** Start of EXTRACTED MATERIAL **
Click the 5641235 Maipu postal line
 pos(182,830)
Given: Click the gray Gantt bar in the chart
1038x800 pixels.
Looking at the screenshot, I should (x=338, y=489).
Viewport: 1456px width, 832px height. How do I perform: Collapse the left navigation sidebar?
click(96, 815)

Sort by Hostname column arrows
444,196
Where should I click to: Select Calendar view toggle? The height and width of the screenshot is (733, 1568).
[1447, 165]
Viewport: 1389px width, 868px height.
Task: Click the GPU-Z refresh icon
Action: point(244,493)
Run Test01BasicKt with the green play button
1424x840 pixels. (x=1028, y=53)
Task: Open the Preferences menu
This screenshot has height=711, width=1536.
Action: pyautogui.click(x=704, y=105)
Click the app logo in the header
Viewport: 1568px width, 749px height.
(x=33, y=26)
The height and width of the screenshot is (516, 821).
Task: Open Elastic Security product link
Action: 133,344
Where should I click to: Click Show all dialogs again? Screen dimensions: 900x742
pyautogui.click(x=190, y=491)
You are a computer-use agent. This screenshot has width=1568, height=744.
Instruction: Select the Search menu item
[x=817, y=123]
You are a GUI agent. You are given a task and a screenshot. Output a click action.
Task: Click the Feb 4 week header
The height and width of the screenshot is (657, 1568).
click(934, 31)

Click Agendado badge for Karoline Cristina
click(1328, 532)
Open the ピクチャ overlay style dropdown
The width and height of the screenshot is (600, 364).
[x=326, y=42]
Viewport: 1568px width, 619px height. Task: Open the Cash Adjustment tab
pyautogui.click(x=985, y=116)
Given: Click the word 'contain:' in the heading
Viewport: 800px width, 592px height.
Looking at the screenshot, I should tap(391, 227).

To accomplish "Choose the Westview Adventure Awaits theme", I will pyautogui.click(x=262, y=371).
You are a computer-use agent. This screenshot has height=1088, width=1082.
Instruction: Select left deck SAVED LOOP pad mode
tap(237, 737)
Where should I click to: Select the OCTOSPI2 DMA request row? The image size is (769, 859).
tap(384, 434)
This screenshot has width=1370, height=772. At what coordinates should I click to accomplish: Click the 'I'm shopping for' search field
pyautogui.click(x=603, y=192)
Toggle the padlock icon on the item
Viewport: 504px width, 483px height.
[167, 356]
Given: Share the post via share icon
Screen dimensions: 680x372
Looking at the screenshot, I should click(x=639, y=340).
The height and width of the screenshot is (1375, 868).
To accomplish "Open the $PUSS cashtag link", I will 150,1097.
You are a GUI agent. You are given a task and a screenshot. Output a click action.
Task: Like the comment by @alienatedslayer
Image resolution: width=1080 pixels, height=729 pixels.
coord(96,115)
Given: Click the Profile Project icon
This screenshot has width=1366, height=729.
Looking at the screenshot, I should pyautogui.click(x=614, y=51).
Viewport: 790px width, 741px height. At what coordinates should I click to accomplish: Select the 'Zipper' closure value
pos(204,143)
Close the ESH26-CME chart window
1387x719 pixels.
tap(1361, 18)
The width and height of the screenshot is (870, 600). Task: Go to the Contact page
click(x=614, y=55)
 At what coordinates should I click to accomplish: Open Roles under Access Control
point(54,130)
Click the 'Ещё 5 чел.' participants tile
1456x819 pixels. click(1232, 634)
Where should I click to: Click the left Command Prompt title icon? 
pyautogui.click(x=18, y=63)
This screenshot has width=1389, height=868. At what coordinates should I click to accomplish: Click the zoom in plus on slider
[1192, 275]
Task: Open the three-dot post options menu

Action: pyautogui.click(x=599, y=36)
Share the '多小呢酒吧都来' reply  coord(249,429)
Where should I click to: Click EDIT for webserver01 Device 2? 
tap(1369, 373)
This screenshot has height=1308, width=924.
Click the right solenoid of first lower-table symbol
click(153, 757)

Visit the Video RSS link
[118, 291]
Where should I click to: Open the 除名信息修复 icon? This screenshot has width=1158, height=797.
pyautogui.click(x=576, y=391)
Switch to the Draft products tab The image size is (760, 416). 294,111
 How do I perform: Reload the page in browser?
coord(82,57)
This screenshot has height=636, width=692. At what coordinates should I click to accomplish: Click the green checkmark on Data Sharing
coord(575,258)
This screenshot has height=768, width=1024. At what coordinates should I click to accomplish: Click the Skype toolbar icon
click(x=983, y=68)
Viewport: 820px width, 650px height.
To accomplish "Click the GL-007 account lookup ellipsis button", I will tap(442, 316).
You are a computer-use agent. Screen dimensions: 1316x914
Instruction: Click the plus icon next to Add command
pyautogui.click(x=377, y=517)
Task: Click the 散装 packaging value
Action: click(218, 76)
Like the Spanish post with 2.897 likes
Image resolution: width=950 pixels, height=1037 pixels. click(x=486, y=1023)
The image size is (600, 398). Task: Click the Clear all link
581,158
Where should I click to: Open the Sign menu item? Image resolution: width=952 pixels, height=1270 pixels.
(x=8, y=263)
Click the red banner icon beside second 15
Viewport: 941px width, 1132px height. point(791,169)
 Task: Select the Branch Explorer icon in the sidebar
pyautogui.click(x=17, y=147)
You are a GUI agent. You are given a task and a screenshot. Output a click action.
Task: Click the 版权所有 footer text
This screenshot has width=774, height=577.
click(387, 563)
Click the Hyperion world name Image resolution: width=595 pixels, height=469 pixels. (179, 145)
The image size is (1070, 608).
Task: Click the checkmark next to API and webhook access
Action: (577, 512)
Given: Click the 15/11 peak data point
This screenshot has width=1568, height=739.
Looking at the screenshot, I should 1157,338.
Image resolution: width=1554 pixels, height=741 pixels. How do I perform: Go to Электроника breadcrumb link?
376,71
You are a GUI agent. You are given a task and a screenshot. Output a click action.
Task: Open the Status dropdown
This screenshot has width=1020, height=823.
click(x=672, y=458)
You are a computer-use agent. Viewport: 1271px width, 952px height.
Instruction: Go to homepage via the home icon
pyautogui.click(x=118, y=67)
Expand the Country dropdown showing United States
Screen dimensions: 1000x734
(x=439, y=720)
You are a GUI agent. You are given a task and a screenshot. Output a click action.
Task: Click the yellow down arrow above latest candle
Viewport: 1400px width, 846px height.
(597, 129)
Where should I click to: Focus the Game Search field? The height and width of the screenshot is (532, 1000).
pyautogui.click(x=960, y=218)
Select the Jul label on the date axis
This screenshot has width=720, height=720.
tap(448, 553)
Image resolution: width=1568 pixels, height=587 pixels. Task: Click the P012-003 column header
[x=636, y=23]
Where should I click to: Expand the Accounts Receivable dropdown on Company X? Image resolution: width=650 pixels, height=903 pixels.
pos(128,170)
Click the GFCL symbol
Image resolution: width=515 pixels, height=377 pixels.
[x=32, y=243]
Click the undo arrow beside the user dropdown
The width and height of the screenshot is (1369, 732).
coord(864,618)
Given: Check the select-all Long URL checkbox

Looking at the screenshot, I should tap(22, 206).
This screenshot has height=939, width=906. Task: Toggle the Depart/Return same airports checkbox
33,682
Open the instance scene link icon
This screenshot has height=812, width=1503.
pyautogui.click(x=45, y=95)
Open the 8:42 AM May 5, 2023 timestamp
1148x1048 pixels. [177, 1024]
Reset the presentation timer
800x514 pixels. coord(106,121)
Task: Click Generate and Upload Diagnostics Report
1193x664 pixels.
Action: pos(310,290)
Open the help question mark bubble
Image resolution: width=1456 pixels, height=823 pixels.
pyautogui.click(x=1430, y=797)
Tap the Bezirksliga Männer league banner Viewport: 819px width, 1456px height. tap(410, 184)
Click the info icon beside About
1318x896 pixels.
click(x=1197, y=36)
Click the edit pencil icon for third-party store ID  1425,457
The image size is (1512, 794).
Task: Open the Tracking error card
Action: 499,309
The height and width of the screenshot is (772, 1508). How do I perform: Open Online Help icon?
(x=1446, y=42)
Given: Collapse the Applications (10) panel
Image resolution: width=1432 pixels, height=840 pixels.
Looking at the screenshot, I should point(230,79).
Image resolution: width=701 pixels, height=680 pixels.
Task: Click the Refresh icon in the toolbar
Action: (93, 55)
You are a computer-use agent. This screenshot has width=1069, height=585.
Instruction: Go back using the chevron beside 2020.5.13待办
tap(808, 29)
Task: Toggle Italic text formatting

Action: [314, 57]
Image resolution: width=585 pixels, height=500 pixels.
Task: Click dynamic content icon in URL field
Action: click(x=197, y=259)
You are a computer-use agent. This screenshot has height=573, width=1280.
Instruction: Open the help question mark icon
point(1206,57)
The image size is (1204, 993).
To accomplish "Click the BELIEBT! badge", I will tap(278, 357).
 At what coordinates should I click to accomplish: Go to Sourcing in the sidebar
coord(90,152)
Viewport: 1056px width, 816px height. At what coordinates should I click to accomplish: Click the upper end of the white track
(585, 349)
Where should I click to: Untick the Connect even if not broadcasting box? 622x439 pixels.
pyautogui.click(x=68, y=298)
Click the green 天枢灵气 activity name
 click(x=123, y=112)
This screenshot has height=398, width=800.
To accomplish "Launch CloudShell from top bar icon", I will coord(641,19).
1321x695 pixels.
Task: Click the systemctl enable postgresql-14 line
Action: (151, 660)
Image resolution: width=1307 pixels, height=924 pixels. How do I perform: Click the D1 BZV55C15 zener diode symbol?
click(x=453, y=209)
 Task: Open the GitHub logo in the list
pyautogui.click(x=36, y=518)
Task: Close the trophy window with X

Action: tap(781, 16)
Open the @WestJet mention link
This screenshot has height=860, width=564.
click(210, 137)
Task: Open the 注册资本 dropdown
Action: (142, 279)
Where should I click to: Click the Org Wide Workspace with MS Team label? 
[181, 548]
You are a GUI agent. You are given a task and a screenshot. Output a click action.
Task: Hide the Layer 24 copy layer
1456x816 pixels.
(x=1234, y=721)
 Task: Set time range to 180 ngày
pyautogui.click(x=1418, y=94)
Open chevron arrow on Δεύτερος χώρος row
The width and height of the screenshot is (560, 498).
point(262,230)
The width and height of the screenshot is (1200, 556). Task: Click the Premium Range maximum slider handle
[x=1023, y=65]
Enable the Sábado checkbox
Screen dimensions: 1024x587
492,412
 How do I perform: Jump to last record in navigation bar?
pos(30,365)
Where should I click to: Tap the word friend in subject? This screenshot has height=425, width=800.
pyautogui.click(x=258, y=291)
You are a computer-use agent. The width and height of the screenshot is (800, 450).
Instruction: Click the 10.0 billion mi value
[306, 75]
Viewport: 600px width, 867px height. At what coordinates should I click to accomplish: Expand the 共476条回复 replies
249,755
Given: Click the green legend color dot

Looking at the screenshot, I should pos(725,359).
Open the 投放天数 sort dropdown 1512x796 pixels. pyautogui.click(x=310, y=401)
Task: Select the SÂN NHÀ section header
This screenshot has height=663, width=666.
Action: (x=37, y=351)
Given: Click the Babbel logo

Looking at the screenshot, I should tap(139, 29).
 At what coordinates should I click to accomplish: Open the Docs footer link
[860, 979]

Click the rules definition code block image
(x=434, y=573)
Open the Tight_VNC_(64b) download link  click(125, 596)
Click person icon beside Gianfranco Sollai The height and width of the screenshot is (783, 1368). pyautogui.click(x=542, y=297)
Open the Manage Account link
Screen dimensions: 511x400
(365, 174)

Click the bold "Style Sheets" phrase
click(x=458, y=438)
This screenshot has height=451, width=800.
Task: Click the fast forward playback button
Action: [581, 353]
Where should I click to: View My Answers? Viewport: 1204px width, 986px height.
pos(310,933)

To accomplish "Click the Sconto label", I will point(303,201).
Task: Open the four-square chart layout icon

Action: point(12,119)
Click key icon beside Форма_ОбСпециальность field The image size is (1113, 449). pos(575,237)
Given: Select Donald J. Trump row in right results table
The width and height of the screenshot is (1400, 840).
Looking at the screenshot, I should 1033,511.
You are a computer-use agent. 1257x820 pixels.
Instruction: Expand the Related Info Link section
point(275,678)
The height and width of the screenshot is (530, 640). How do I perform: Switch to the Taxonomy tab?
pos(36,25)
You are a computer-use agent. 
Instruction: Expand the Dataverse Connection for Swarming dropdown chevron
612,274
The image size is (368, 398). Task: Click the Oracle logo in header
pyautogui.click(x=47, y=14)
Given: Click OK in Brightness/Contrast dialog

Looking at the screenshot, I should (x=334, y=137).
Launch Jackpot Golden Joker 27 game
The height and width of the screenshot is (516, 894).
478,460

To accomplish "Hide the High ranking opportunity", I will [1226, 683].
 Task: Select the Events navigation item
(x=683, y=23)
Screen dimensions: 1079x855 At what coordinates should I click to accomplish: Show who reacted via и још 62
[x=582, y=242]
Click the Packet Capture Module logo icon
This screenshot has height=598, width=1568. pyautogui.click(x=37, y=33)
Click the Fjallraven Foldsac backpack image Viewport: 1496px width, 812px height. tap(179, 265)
** End of EXTRACTED MATERIAL **
> TASK TO COMPLETE
Copy the rows from the line containing "Where should I click to: Untick" through the line containing "pyautogui.click(x=258, y=291)", inclusive, and reproduce each one without any change.

> WRITTEN REPLY
Where should I click to: Untick the Connect even if not broadcasting box? 622x439 pixels.
pyautogui.click(x=68, y=298)
Click the green 天枢灵气 activity name
 click(x=123, y=112)
This screenshot has height=398, width=800.
To accomplish "Launch CloudShell from top bar icon", I will coord(641,19).
1321x695 pixels.
Task: Click the systemctl enable postgresql-14 line
Action: (151, 660)
Image resolution: width=1307 pixels, height=924 pixels. How do I perform: Click the D1 BZV55C15 zener diode symbol?
click(x=453, y=209)
 Task: Open the GitHub logo in the list
pyautogui.click(x=36, y=518)
Task: Close the trophy window with X

Action: tap(781, 16)
Open the @WestJet mention link
This screenshot has height=860, width=564.
click(210, 137)
Task: Open the 注册资本 dropdown
Action: (142, 279)
Where should I click to: Click the Org Wide Workspace with MS Team label? 
[181, 548]
You are a GUI agent. You are given a task and a screenshot. Output a click action.
Task: Hide the Layer 24 copy layer
1456x816 pixels.
(x=1234, y=721)
 Task: Set time range to 180 ngày
pyautogui.click(x=1418, y=94)
Open chevron arrow on Δεύτερος χώρος row
The width and height of the screenshot is (560, 498).
point(262,230)
The width and height of the screenshot is (1200, 556). Task: Click the Premium Range maximum slider handle
[x=1023, y=65]
Enable the Sábado checkbox
Screen dimensions: 1024x587
492,412
 How do I perform: Jump to last record in navigation bar?
pos(30,365)
Where should I click to: Tap the word friend in subject? This screenshot has height=425, width=800.
pyautogui.click(x=258, y=291)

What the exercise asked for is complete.